▸ WHAT TO PRODUCE: Nothing is to be altered; the data must be repeated exactly.

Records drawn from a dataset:

—————

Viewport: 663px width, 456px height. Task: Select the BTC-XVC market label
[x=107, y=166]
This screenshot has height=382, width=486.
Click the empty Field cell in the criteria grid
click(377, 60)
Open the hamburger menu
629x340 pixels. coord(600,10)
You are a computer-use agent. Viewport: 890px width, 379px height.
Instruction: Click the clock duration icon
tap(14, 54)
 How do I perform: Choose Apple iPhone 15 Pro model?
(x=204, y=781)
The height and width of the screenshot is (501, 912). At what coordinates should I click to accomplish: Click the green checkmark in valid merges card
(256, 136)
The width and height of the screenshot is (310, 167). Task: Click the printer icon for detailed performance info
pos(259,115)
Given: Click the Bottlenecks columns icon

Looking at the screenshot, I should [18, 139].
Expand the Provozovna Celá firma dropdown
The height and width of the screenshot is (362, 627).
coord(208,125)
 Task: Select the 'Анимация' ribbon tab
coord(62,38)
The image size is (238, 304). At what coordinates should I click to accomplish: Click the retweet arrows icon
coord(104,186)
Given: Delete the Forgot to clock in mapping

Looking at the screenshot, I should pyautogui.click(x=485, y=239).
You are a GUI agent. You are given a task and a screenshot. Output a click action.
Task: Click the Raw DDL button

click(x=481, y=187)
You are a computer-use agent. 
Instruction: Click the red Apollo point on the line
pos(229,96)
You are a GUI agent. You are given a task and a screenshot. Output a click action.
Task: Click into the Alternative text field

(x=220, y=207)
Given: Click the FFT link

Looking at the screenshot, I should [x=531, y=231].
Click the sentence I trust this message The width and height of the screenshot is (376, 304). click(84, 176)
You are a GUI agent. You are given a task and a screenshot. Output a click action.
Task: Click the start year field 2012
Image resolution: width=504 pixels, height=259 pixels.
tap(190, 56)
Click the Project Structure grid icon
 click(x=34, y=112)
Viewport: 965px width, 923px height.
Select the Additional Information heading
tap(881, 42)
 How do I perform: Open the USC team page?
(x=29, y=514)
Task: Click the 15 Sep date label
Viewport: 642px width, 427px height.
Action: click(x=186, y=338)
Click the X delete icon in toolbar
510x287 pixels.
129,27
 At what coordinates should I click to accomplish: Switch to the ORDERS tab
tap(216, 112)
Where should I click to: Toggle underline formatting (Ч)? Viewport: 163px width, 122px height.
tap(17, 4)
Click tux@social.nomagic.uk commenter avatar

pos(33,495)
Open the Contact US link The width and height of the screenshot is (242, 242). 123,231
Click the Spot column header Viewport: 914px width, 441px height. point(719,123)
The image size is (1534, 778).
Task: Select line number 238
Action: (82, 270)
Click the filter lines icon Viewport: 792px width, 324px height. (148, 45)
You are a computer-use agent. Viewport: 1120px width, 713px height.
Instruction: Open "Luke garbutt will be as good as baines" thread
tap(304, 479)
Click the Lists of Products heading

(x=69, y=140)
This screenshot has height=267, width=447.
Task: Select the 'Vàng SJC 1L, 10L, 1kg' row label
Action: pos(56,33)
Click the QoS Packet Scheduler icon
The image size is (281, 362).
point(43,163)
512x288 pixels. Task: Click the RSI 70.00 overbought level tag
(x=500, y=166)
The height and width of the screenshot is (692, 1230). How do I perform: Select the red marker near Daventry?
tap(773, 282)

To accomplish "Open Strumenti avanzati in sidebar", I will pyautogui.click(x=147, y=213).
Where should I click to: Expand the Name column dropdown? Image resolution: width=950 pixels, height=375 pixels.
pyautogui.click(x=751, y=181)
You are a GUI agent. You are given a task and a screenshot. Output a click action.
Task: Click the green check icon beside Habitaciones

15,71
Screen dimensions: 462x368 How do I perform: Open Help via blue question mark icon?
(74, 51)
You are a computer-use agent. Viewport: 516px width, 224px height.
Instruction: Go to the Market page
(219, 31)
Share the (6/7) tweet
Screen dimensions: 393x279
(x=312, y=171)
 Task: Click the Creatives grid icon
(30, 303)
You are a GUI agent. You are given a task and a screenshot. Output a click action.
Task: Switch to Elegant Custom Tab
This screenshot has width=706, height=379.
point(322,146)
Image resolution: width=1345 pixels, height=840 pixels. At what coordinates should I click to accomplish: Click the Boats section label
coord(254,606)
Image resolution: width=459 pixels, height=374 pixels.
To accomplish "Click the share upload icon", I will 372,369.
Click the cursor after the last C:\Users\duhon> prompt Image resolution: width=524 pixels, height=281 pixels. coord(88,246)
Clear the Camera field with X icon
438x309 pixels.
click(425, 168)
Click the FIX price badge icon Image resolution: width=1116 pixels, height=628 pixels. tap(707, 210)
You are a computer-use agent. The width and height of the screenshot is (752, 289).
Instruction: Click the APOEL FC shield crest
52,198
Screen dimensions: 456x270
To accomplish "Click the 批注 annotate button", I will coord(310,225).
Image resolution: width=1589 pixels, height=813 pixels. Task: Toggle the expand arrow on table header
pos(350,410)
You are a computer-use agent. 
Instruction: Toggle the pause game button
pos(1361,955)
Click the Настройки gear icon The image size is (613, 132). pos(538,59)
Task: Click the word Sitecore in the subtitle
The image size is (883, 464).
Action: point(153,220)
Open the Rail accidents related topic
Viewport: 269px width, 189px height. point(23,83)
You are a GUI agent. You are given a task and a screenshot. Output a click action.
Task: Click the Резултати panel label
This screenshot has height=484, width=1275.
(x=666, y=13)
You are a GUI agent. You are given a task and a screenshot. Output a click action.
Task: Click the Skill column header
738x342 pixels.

—————

▸ EXPECTED ANSWER:
Viewport: 663px width, 456px height. Task: Select the BTC-XVC market label
[x=107, y=166]
This screenshot has height=382, width=486.
Click the empty Field cell in the criteria grid
click(377, 60)
Open the hamburger menu
629x340 pixels. coord(600,10)
You are a computer-use agent. Viewport: 890px width, 379px height.
Instruction: Click the clock duration icon
tap(14, 54)
 How do I perform: Choose Apple iPhone 15 Pro model?
(x=204, y=781)
The height and width of the screenshot is (501, 912). At what coordinates should I click to accomplish: Click the green checkmark in valid merges card
(256, 136)
The width and height of the screenshot is (310, 167). Task: Click the printer icon for detailed performance info
pos(259,115)
Given: Click the Bottlenecks columns icon

Looking at the screenshot, I should [18, 139].
Expand the Provozovna Celá firma dropdown
The height and width of the screenshot is (362, 627).
coord(208,125)
 Task: Select the 'Анимация' ribbon tab
coord(62,38)
The image size is (238, 304). At what coordinates should I click to accomplish: Click the retweet arrows icon
coord(104,186)
Given: Delete the Forgot to clock in mapping

Looking at the screenshot, I should pyautogui.click(x=485, y=239).
You are a GUI agent. You are given a task and a screenshot. Output a click action.
Task: Click the Raw DDL button

click(x=481, y=187)
You are a computer-use agent. 
Instruction: Click the red Apollo point on the line
pos(229,96)
You are a GUI agent. You are given a task and a screenshot. Output a click action.
Task: Click into the Alternative text field

(x=220, y=207)
Given: Click the FFT link

Looking at the screenshot, I should [x=531, y=231].
Click the sentence I trust this message The width and height of the screenshot is (376, 304). click(84, 176)
You are a GUI agent. You are given a task and a screenshot. Output a click action.
Task: Click the start year field 2012
Image resolution: width=504 pixels, height=259 pixels.
tap(190, 56)
Click the Project Structure grid icon
 click(x=34, y=112)
Viewport: 965px width, 923px height.
Select the Additional Information heading
tap(881, 42)
 How do I perform: Open the USC team page?
(x=29, y=514)
Task: Click the 15 Sep date label
Viewport: 642px width, 427px height.
Action: click(x=186, y=338)
Click the X delete icon in toolbar
510x287 pixels.
129,27
 At what coordinates should I click to accomplish: Switch to the ORDERS tab
tap(216, 112)
Where should I click to: Toggle underline formatting (Ч)? Viewport: 163px width, 122px height.
tap(17, 4)
Click tux@social.nomagic.uk commenter avatar

pos(33,495)
Open the Contact US link The width and height of the screenshot is (242, 242). 123,231
Click the Spot column header Viewport: 914px width, 441px height. point(719,123)
The image size is (1534, 778).
Task: Select line number 238
Action: (82, 270)
Click the filter lines icon Viewport: 792px width, 324px height. (148, 45)
You are a computer-use agent. Viewport: 1120px width, 713px height.
Instruction: Open "Luke garbutt will be as good as baines" thread
tap(304, 479)
Click the Lists of Products heading

(x=69, y=140)
This screenshot has height=267, width=447.
Task: Select the 'Vàng SJC 1L, 10L, 1kg' row label
Action: pos(56,33)
Click the QoS Packet Scheduler icon
The image size is (281, 362).
point(43,163)
512x288 pixels. Task: Click the RSI 70.00 overbought level tag
(x=500, y=166)
The height and width of the screenshot is (692, 1230). How do I perform: Select the red marker near Daventry?
tap(773, 282)

To accomplish "Open Strumenti avanzati in sidebar", I will pyautogui.click(x=147, y=213).
Where should I click to: Expand the Name column dropdown? Image resolution: width=950 pixels, height=375 pixels.
pyautogui.click(x=751, y=181)
You are a GUI agent. You are given a task and a screenshot. Output a click action.
Task: Click the green check icon beside Habitaciones

15,71
Screen dimensions: 462x368 How do I perform: Open Help via blue question mark icon?
(74, 51)
You are a computer-use agent. Viewport: 516px width, 224px height.
Instruction: Go to the Market page
(219, 31)
Share the (6/7) tweet
Screen dimensions: 393x279
(x=312, y=171)
 Task: Click the Creatives grid icon
(30, 303)
You are a GUI agent. You are given a task and a screenshot. Output a click action.
Task: Switch to Elegant Custom Tab
This screenshot has width=706, height=379.
point(322,146)
Image resolution: width=1345 pixels, height=840 pixels. At what coordinates should I click to accomplish: Click the Boats section label
coord(254,606)
Image resolution: width=459 pixels, height=374 pixels.
To accomplish "Click the share upload icon", I will 372,369.
Click the cursor after the last C:\Users\duhon> prompt Image resolution: width=524 pixels, height=281 pixels. coord(88,246)
Clear the Camera field with X icon
438x309 pixels.
click(425, 168)
Click the FIX price badge icon Image resolution: width=1116 pixels, height=628 pixels. tap(707, 210)
You are a computer-use agent. The width and height of the screenshot is (752, 289).
Instruction: Click the APOEL FC shield crest
52,198
Screen dimensions: 456x270
To accomplish "Click the 批注 annotate button", I will coord(310,225).
Image resolution: width=1589 pixels, height=813 pixels. Task: Toggle the expand arrow on table header
pos(350,410)
You are a computer-use agent. 
Instruction: Toggle the pause game button
pos(1361,955)
Click the Настройки gear icon The image size is (613, 132). pos(538,59)
Task: Click the word Sitecore in the subtitle
The image size is (883, 464).
Action: point(153,220)
Open the Rail accidents related topic
Viewport: 269px width, 189px height. point(23,83)
You are a GUI agent. You are given a task and a screenshot. Output a click action.
Task: Click the Резултати panel label
This screenshot has height=484, width=1275.
(x=666, y=13)
You are a GUI agent. You are given a task and a screenshot. Output a click action.
Task: Click the Skill column header
738x342 pixels.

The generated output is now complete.